The Fugitive Slave Law had many features which seemed to violate the liberties of free white northerners. It allowed the federal government to deputize citizens, even against their will, and force them to take part in posses or other groups to seize fugitive slaves. It also said that local courts could not adjudicate whether a person was a slave or not. It was federal commissioners who would come in and hear testimony. And the slave was not allowed to testify. It was the testimony of the owner, or the person who claimed to be the owner, of this alleged fugitive. And the commissioner would judge whether the owner's testimony was believable or not, and then send -- as they usually did -- the person back to slavery. So the Fugitive Slave Law was a very powerful instrument. It was utilized to gather up quite a few slaves, escaped slaves, or perhaps people who weren't slaves at all, who were free born, and send them back to the South.

Another thing is that it inspired quite a few thousand free Negroes in the North to flee to Canada. We usually think of the United States as an asylum for liberty, of people fleeing oppression elsewhere in the world to come to the United States. It's a little jarring to remember that there were thousands of free born Americans who fled to Canada because their freedom could no longer be taken for granted within the United States.
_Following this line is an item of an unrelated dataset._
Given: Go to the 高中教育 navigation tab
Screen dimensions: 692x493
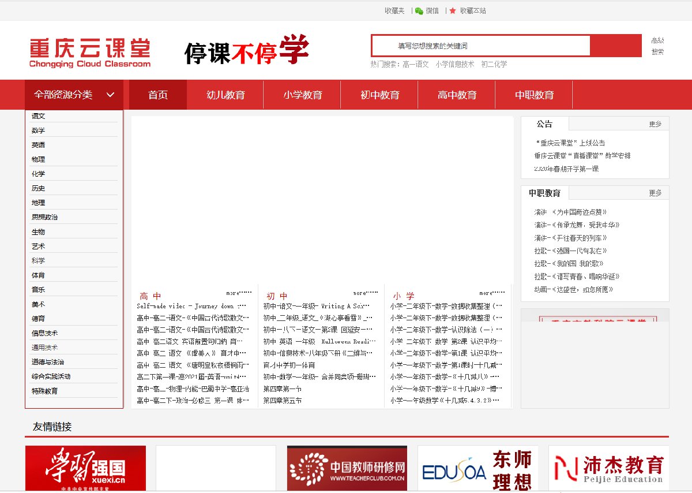Looking at the screenshot, I should click(x=457, y=95).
Fugitive slaves had a tremendous impact on the development of the anti-slavery movement. First of all, a number of fugitives became very prominent abolitionist leaders and speakers. The most famous is Frederick Douglass, who escaped from Maryland. But there were quite a few others, [including] Henry Highland Garnet. They were living embodiments of the reality of slavery. When Douglass got up and talked about his life as a slave, it was hard to dismiss him as just a do-good-ing northern liberal who really didn't understand the situation in the South, as many southerners would claim. These are people who had experienced slavery firsthand.

But then the whole process of, under the Fugitive Slave Law, of the federal government seizing people galvanized opinion in the North in a way that the abstract question of slavery may not have done. You could think what you wanted about slavery hundreds of miles away, but when a individual comes to your community, a black individual fleeing marshals who are going to try to grab him and send him back to slavery, it puts slavery on a human level. It made people have to choose, am I going to abide by the law, or am I going to help this fellow human being who's in trouble? And many people who were not abolitionists at all felt they could not cooperate with the Fugitive Slave Law. And often it was violently resisted by people who were otherwise law-abiding citizens.